| Barisan kata diatas adalah kata-kata yang biasa muncul di layar monitor komputer
dalam sebuah dialog antar dua layar yang biasa disebut chatting. Sebuah fasilitas
dialog dunia maya (internet) yang sedang digemari terutama oleh kalangan muda
dan profesional. Penggunaannya kemudian tidak hanya sebagai sarana komunikasi
seperti halnya telepon, surat ataupun email.
Internet dengan berbagai fasilitas yang ditawarkan begitu memanjakan para penggunanya.
Hanya dengan memainkan jari jemari sekedar menekan 'tuts' dan mengklik 'mouse'
sepersekian detik saja anda sudah mampu menembus dunia tanpa batas ruang dan
waktu. Dan salah satu yang sedang digemari dan tetap banyak penggunanya hingga
saat ini adalah chatting.
Di kalangan muslim, fasilitas chatting awalnya digunakan untuk ajang silaturahim
dan taushiah. Namun seiring perkembangan kebutuhan serta kesibukan para penggunanya,
disamping juga sifat 'memanjakan' yang diberikannya, fasilitas tersebut tidak
hanya menggantikan peran surat yang dianggap 'tradisional' disamping juga karena
faktor kelambatan penyampaian informasinya, telepon yang biayanya relatif lebih
mahal terlebih jika harus menggunakan sambungan interlokal, bahkan media-media
silaturahim dengan acara 'tatap muka' pun bisa tergantikan dengan fasilitas
satu ini, karena anda bisa mengirimkan gambar (pic = singkatan dari 'picture')

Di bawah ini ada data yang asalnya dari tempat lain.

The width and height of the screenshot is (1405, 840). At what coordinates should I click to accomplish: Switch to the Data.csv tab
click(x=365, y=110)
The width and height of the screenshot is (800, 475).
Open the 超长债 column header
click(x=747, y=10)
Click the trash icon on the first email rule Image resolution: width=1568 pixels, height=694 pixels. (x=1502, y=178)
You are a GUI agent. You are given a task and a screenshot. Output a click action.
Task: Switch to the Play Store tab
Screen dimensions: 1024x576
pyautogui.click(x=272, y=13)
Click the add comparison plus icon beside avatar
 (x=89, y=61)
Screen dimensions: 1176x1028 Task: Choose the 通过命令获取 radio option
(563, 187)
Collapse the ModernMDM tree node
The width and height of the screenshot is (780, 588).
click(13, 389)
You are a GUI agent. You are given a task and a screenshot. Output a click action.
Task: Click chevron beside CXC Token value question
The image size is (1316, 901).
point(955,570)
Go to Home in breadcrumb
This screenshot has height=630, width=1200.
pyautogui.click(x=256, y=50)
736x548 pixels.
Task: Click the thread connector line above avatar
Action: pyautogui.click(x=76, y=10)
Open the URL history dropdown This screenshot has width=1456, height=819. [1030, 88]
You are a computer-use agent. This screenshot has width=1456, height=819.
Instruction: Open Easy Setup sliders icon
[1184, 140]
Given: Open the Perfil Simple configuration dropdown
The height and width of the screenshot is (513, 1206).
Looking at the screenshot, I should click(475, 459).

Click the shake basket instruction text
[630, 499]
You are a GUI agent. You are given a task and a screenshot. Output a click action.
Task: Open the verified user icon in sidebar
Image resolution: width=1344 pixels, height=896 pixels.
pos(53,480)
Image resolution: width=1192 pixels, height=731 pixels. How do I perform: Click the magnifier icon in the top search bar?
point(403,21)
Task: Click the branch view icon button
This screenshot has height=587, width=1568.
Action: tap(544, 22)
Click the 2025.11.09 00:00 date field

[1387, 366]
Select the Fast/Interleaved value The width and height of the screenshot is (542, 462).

ke layar teman bicara anda.
Awalnya, setiap pengguna (user) pemula adalah coba-coba atau sekedar iseng
karena diberitahu teman sedkit tentang 'nikmat'nya ber-chat ria di depan layar
komputer. Awalnya pula anda akan seperti orang 'bego' saat barisan kata-kata
muncul di layar monitor anda dan kemudian anda tertarik untuk menjawab setiap
pertanyaan yang muncul. Namun kemudian setelah sekian lama mencoba, anda mulai
menikmati dan membenarkan cerita teman anda tentang nikmatnya chatting. Anda
sudah mulai faham istilah-istilah seperti; asl, btw, thx, fyi, dan lain-lain
dimana sebagian istilah tersebut juga berlaku dalam pengiriman surat elektronik
(email) ataupun kode-kode seperti :), :(, :D, :p, :)), ;-| dan masih banyak
lagi. Tidak hanya itu, secara tidak sadar anda mulai sering senyum-senyum bahkan
tertawa sendirian seolah lawan bicara anda yang letaknya entah dimana itu sedang
berada persis didepan anda.
Tebar Pesona di Dunia Maya
Bisa dipastikan, kecenderungan setiap chatter (para pengguna fasilitas chat)
adalah menyembunyikan identitas aslinya, hal itu terlihat dari nickname yang
mereka gunakan sebagai identitas awal mereka. Namanya bisa terkesan sangat asing
atau tidak sedikit yang kadang konyol bahkan mengada-ada. Co-keren, co-cute,
barbiegirl, ce-manis, whitesoul dan lain-lain adalah sedikit contoh dari jutaan
nickname yang biasa mangkal di berbagai chatroom.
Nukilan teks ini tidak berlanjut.